2010/7/22 Tim Starling <tstarling(a)wikimedia.org>rg>:
An alternative would be to add a column to the
categorylinks table,
say cl_type. It could be an ENUM or some short text type. Then the
index could be altered to include this field at the start of it.
Presumably the rationale for combining these two things into
cl_sortkey is to avoid a schema change, and to make the paging code
slightly simpler. But I worry that future generations of MediaWiki
developers will curse us for laziness and obfuscation.
There is another reason to prefer this schema, which is that the
orginially proposed one is susceptible to weird transition bugs. After
this feature is deployed, there will be old-format (i.e. plain)

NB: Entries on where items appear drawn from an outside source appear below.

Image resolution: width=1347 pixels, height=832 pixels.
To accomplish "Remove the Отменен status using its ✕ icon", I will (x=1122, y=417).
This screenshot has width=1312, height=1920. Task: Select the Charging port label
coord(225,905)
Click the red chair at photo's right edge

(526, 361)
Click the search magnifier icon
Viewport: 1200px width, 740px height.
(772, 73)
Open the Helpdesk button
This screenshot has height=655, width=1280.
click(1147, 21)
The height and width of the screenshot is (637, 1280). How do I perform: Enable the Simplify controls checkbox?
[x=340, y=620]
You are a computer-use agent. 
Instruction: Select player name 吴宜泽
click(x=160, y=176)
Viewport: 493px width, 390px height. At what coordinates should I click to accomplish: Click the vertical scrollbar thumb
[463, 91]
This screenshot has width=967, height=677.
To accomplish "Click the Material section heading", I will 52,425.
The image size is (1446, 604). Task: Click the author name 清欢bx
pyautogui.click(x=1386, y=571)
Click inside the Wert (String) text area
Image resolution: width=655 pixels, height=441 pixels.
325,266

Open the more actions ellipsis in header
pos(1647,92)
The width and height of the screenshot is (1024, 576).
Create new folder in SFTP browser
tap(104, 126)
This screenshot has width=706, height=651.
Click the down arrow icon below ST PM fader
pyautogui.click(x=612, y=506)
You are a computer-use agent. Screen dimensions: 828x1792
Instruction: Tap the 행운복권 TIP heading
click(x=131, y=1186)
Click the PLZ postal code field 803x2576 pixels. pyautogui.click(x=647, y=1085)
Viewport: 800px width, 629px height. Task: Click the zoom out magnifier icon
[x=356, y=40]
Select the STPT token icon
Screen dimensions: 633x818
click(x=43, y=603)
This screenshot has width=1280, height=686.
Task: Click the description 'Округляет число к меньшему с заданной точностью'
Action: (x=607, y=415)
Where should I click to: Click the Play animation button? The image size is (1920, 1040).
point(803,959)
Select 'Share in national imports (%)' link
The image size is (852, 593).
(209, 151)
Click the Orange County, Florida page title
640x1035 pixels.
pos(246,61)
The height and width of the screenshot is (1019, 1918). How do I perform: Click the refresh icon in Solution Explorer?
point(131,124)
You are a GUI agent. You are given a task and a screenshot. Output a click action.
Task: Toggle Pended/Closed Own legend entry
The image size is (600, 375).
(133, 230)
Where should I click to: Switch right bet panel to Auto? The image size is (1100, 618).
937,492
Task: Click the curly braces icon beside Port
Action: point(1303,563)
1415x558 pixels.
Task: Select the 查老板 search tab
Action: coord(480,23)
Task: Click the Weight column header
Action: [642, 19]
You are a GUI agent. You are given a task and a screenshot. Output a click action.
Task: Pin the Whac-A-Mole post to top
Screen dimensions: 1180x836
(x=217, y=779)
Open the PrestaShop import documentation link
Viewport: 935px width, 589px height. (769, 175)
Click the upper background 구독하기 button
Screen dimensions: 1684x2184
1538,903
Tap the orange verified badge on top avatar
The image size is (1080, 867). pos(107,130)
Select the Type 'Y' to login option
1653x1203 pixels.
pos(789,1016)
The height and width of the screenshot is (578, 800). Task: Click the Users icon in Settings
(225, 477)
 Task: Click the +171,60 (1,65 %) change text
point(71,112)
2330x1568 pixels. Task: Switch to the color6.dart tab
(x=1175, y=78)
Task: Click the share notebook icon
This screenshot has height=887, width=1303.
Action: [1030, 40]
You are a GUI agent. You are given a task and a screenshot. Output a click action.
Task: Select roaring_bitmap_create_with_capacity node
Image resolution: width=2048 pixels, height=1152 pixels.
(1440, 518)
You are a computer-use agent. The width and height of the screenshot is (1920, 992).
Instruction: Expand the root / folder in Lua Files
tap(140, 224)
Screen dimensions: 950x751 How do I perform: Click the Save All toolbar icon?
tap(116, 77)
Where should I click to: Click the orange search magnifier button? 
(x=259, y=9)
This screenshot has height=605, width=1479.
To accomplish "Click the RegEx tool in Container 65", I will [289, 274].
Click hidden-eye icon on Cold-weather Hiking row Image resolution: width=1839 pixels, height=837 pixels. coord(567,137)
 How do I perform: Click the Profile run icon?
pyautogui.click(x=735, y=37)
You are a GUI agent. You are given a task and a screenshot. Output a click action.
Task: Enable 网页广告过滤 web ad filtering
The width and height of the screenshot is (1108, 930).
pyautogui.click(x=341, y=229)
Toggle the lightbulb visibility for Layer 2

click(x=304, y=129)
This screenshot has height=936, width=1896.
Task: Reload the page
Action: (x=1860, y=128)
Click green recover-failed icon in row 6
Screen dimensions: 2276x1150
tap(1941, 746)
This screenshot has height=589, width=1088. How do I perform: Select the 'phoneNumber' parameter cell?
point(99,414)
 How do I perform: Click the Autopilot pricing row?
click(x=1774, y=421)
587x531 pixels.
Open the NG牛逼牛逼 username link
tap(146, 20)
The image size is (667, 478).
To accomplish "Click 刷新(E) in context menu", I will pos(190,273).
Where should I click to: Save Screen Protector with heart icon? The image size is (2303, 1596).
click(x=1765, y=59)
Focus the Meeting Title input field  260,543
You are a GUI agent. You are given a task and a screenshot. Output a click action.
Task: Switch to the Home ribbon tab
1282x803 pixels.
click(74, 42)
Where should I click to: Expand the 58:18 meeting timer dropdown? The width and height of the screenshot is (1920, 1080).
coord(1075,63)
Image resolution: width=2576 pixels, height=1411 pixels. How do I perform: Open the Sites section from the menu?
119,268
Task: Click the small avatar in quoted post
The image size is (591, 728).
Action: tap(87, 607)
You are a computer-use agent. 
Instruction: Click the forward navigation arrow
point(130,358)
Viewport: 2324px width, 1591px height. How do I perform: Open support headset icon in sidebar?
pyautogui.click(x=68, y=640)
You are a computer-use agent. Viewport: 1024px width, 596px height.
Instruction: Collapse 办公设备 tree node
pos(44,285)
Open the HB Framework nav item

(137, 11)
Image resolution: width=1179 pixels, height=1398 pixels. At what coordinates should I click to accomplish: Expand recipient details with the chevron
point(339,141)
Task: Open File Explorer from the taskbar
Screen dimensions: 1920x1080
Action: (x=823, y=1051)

sortkeys sticking around in the database for quite some time after
(they won't go away until LinksUpdate fixes them), which means that
pages whose sortkey starts with a C or F will be recognized as
categories and files respectively, even if they're normal pages.
The best way to mitigate that is to populate the namespace information
prior to deployment. In Tim's schema, that means filling the cl_type
field based on page_namespace. In the sortkey prefix schema, that
means prefixing the sortkey with the relevant sortkey, but that also
requires the sortkey updating code has already been updated at that
time (so it doesn't overwrite new-style sortkeys with old-style ones),
which means you'd have to partially deploy the code while running the
population script. Yuck.
Roan is also asking for a store of the plain text form
in this thread.
I have since conceded that it takes space for almost zero gain (as it
doesn't solve the first letter problem and doesn't have much gain for
the API either), see my previous post.
Roan Kattouw (Catrope)